KUTIPAN DOKUMEN >>
▬▬▬▬▬▬▬▬▬▬

Yg masalah kan bukan hanya shalat iednya, tapi shaumnya itu lho.. Hehe..
Menurut saya, yang begini tidak bisa dikompromi. Jadi gak harus bareng.
Kita berbeda kriteria dan pengertian kata "melihat bulan".
So, silakan pakai keyakinan masing-masing.
Sama aja dengan masalah batalnya wudhu' dalam hal bersentuhan kulit
dengan istri. Ada yg menganggap batal, ada yang tidak; bergantung pada
pengertian "menyentuh".

Kalau saya di Indo, saya lebaran besok, yakni ikut prinsip wujudul hilal
dan wilayatul hukmi ala Muhammadiyah yang menurut saya paling logis. :))

Salam utk Mas Agus Salim, Direktur Tim Implementasi salah aplikasi PLN
Pamekasan, Mas..
Kenal Erick juga ya? :))

On 10/11/07, hadi siswanto <[EMAIL PROTECTED]> wrote:
>
>    Semoga bermanfaat
>
> ----- Original Message -----
> From: "T. Djamaluddin" <[EMAIL PROTECTED] <t_djamal%40hotmail.com>>
>
> Media Indonesia, 10 Oktober 2007
>
> Menuju Titik Temu Menentukan 1 Syawal
>
> Penulis: T Djamaluddin, Peneliti Utama Astronomi Astrofisika, Kepala Pusat
> Pemanfaatan Sains Atmosfer dan Iklim Lapan, Bandung, Anggota Badan Hisab
> Rukyat, Depag RI
>
> Ilmu hisab untuk menghitung posisi bulan dan matahari, sebagai bagian
> astronomi, bukanlah ilmu langka. Kini banyak yang menguasainya, termasuk
> ormas Islam, seperti Muhammadiyah, NU, dan Persis.
>
> Bahkan dengan banyaknya program komputer, siapa pun yang bisa
> mengoperasikannya dengan mudah dapat menghitung posisi bulan dan matahari.
> Masalahnya, tidak semua orang mengerti arti angka dalam penentuan awal
> bulan
> Qamariyah, khususnya dalam penentuan awal Ramadan, Idul Fitri, dan Idul
> Adha.
>
> Kini, dengan metode astronomi yang sama, bahkan dengan program komputer,
> hasil hitungan pasti akan sama. Tidak peduli siapa yang menghitung, apakah
> Muhammadiyah, NU, Persis, atau orang awam. Terlalu naif, ada yang merasa
> hasil hisabnya lebih unggul dan seolah metodenya beda dengan metode ormas
> lain yang menggunakan rukyat. Padahal tidak ada bedanya, semua ormas bisa
> menghitung dengan hasil yang sama.
>
> Dalam astronomi, yang menjadi induk ilmu hisab dan rukyat, tidak ada
> dikotomi hisab (perhitungan) dan rukyat (observasi). Keduanya saling
> mendukung dan tidak bertentangan. Kekisruhan yang terjadi dalam perbedaan
> penentuan Idul Fitri semata-mata lebih bernuansa kesalahpahaman hisab
> rukyat
> yang diperparah dengan ego keormasan.

▬▬▬▬▬▬▬▬▬▬

SOAL LATIHAN >>
A. Salin kata demi kata bagian kutipan dokumen di antara "Sama aja dengan" dan "Pamekasan, Mas..", kedua ujungnya ikut disalin.
B. Bagaimana paragraf kutipan dokumen yang diawali "Kini, dengan metode astronomi yang sama" jika diringkas menjadi daftar poin yang tetap memuat fakta utamanya?
Kerjakan hanya dengan berpegang pada kutipan dokumen di atas.

DATA YANG DITAMPILKAN >>
▬▬▬▬▬▬▬▬▬▬

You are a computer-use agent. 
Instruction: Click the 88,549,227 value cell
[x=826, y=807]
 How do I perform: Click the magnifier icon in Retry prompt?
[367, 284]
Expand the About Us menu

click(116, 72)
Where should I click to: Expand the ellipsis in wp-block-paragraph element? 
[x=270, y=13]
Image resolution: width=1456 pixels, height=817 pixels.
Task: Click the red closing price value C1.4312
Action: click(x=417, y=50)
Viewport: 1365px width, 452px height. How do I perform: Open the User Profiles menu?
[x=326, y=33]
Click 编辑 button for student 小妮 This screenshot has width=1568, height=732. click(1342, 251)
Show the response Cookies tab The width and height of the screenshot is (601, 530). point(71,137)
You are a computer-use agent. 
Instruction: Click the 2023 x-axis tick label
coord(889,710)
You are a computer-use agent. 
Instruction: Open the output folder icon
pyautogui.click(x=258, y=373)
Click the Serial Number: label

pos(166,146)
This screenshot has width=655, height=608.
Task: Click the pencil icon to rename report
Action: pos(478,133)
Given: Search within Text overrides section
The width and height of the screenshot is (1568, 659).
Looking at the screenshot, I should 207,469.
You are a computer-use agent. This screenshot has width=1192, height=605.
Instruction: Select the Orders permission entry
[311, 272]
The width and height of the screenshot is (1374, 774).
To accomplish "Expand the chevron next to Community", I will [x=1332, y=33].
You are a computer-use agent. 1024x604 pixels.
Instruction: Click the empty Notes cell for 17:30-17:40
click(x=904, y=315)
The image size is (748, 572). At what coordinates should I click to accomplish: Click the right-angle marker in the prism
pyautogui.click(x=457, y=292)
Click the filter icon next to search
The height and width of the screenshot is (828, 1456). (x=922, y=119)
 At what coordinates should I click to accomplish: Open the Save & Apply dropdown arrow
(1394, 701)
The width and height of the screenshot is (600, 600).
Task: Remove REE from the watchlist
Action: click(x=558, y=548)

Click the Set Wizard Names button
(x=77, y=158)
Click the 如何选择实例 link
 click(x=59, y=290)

▬▬▬▬▬▬▬▬▬▬

PEMBAHASAN JAWABAN >>
A.
Sama aja dengan masalah batalnya wudhu' dalam hal bersentuhan kulit
dengan istri. Ada yg menganggap batal, ada yang tidak; bergantung pada
pengertian "menyentuh".

Kalau saya di Indo, saya lebaran besok, yakni ikut prinsip wujudul hilal
dan wilayatul hukmi ala Muhammadiyah yang menurut saya paling logis. :))

Salam utk Mas Agus Salim, Direktur Tim Implementasi salah aplikasi PLN
Pamekasan, Mas..

B.
- Dengan metode astronomi yang sama, termasuk lewat program komputer, hasil hitungan pasti sama.
- Tidak peduli siapa yang menghitung: Muhammadiyah, NU, Persis, atau orang awam.
- Terlalu naif jika ada yang merasa hasil hisabnya lebih unggul dan metodenya berbeda dari ormas lain yang menggunakan rukyat.
- Sebenarnya tidak ada bedanya, karena semua ormas bisa menghitung dengan hasil yang sama.